**Work instructions:**
In the lines below, substitute "Goal" for every "Instruction" and leave everything else unchanged.

**Records to use:**
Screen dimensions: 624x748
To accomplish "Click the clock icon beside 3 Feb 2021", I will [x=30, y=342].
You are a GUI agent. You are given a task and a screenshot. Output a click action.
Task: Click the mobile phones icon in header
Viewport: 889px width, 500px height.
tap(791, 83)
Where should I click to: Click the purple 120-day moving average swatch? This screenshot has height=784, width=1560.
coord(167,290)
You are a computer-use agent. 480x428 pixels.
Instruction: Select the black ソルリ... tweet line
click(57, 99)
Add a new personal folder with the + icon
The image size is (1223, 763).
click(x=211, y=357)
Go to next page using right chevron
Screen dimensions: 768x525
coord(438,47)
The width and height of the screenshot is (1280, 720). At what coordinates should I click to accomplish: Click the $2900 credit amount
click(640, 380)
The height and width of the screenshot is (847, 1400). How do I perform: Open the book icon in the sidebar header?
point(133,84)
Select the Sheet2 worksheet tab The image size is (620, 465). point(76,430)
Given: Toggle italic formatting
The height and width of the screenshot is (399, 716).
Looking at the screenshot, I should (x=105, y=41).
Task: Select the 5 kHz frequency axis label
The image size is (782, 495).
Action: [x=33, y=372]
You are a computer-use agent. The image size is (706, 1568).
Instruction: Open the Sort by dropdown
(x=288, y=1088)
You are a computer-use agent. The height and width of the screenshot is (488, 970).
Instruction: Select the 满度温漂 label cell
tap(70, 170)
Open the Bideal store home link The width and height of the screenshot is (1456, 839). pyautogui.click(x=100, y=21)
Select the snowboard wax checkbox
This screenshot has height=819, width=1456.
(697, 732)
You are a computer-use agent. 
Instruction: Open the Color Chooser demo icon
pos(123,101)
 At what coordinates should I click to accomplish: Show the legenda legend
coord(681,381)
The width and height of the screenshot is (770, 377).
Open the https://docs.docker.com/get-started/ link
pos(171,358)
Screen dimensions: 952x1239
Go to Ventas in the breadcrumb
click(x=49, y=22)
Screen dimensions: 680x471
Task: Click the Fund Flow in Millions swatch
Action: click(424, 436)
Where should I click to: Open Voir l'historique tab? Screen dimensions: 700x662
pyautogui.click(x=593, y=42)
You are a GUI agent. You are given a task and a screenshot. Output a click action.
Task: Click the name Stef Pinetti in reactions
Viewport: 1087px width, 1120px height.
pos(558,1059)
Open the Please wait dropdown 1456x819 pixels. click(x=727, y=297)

**Response below:**
Screen dimensions: 624x748
To accomplish "Click the clock icon beside 3 Feb 2021", I will [x=30, y=342].
You are a GUI agent. You are given a task and a screenshot. Output a click action.
Task: Click the mobile phones icon in header
Viewport: 889px width, 500px height.
tap(791, 83)
Where should I click to: Click the purple 120-day moving average swatch? This screenshot has height=784, width=1560.
coord(167,290)
You are a computer-use agent. 480x428 pixels.
Goal: Select the black ソルリ... tweet line
click(57, 99)
Add a new personal folder with the + icon
The image size is (1223, 763).
click(x=211, y=357)
Go to next page using right chevron
Screen dimensions: 768x525
coord(438,47)
The width and height of the screenshot is (1280, 720). At what coordinates should I click to accomplish: Click the $2900 credit amount
click(640, 380)
The height and width of the screenshot is (847, 1400). How do I perform: Open the book icon in the sidebar header?
point(133,84)
Select the Sheet2 worksheet tab The image size is (620, 465). point(76,430)
Given: Toggle italic formatting
The height and width of the screenshot is (399, 716).
Looking at the screenshot, I should (x=105, y=41).
Task: Select the 5 kHz frequency axis label
The image size is (782, 495).
Action: [x=33, y=372]
You are a computer-use agent. The image size is (706, 1568).
Goal: Open the Sort by dropdown
(x=288, y=1088)
You are a computer-use agent. The height and width of the screenshot is (488, 970).
Goal: Select the 满度温漂 label cell
tap(70, 170)
Open the Bideal store home link The width and height of the screenshot is (1456, 839). pyautogui.click(x=100, y=21)
Select the snowboard wax checkbox
This screenshot has height=819, width=1456.
(697, 732)
You are a computer-use agent. 
Goal: Open the Color Chooser demo icon
pos(123,101)
 At what coordinates should I click to accomplish: Show the legenda legend
coord(681,381)
The width and height of the screenshot is (770, 377).
Open the https://docs.docker.com/get-started/ link
pos(171,358)
Screen dimensions: 952x1239
Go to Ventas in the breadcrumb
click(x=49, y=22)
Screen dimensions: 680x471
Task: Click the Fund Flow in Millions swatch
Action: click(424, 436)
Where should I click to: Open Voir l'historique tab? Screen dimensions: 700x662
pyautogui.click(x=593, y=42)
You are a GUI agent. You are given a task and a screenshot. Output a click action.
Task: Click the name Stef Pinetti in reactions
Viewport: 1087px width, 1120px height.
pos(558,1059)
Open the Please wait dropdown 1456x819 pixels. click(x=727, y=297)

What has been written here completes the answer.